### Description of the task
Nothing should appear in the answer except the lines from the one containing "Health System Leaders [menuitem] (96, 1013)" through the end of the records below, written out exactly.

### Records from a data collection
****************************************

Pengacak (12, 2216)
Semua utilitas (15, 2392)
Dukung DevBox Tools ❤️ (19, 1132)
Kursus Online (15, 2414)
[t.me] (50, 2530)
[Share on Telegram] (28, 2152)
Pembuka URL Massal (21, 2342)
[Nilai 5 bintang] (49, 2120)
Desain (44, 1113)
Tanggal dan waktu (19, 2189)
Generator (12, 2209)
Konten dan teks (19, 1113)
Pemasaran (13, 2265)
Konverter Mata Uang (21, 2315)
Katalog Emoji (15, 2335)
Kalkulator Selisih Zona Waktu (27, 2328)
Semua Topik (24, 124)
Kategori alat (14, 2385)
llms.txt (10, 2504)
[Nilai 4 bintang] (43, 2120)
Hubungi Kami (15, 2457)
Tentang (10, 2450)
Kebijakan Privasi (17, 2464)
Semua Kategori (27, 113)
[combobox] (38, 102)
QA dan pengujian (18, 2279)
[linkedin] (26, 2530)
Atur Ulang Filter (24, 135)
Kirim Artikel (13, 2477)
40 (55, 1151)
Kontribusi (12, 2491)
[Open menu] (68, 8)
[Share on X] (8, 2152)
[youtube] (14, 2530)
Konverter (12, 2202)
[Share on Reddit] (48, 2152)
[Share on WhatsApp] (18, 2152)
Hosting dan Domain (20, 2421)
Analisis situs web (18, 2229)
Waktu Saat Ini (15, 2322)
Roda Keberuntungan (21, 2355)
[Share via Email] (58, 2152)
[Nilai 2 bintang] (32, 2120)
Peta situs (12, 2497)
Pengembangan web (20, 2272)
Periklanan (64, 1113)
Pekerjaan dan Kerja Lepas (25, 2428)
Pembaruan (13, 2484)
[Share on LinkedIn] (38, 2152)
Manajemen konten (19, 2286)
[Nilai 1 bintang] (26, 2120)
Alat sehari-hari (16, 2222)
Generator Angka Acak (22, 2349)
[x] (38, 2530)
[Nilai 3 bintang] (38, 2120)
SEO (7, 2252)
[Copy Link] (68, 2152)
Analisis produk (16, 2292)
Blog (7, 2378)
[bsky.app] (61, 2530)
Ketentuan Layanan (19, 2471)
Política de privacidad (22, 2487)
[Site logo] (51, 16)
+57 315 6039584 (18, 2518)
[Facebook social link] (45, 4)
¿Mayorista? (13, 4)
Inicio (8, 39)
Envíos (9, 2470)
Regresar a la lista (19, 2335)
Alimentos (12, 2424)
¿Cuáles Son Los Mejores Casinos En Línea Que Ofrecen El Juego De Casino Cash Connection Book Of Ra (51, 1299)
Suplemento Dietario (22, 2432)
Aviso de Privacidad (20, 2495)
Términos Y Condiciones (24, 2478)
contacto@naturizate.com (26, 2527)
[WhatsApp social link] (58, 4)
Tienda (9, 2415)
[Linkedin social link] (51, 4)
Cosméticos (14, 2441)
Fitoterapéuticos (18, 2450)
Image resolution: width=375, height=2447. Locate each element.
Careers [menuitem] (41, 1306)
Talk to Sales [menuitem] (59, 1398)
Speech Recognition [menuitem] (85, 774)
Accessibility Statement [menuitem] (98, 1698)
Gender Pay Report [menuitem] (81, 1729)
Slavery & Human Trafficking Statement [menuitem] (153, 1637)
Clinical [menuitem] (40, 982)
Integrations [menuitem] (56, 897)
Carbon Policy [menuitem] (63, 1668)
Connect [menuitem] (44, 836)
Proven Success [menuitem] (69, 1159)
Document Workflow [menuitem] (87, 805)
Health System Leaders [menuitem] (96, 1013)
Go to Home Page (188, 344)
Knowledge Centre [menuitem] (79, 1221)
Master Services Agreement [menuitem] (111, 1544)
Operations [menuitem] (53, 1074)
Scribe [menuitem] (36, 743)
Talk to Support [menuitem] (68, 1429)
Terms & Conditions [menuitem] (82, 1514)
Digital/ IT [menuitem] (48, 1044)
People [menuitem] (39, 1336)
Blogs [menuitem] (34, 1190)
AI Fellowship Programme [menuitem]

****************************************

### Task answer
Health System Leaders [menuitem] (96, 1013)
Go to Home Page (188, 344)
Knowledge Centre [menuitem] (79, 1221)
Master Services Agreement [menuitem] (111, 1544)
Operations [menuitem] (53, 1074)
Scribe [menuitem] (36, 743)
Talk to Support [menuitem] (68, 1429)
Terms & Conditions [menuitem] (82, 1514)
Digital/ IT [menuitem] (48, 1044)
People [menuitem] (39, 1336)
Blogs [menuitem] (34, 1190)
AI Fellowship Programme [menuitem]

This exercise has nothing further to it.